[Start of section]
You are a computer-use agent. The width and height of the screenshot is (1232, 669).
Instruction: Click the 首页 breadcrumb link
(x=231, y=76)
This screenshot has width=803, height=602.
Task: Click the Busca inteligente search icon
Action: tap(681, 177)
[End of section]
* Task prompt *
Could you transcribe all of the data exactly as it is given?

* Completed exercise *
You are a computer-use agent. The width and height of the screenshot is (1232, 669).
Instruction: Click the 首页 breadcrumb link
(x=231, y=76)
This screenshot has width=803, height=602.
Task: Click the Busca inteligente search icon
Action: tap(681, 177)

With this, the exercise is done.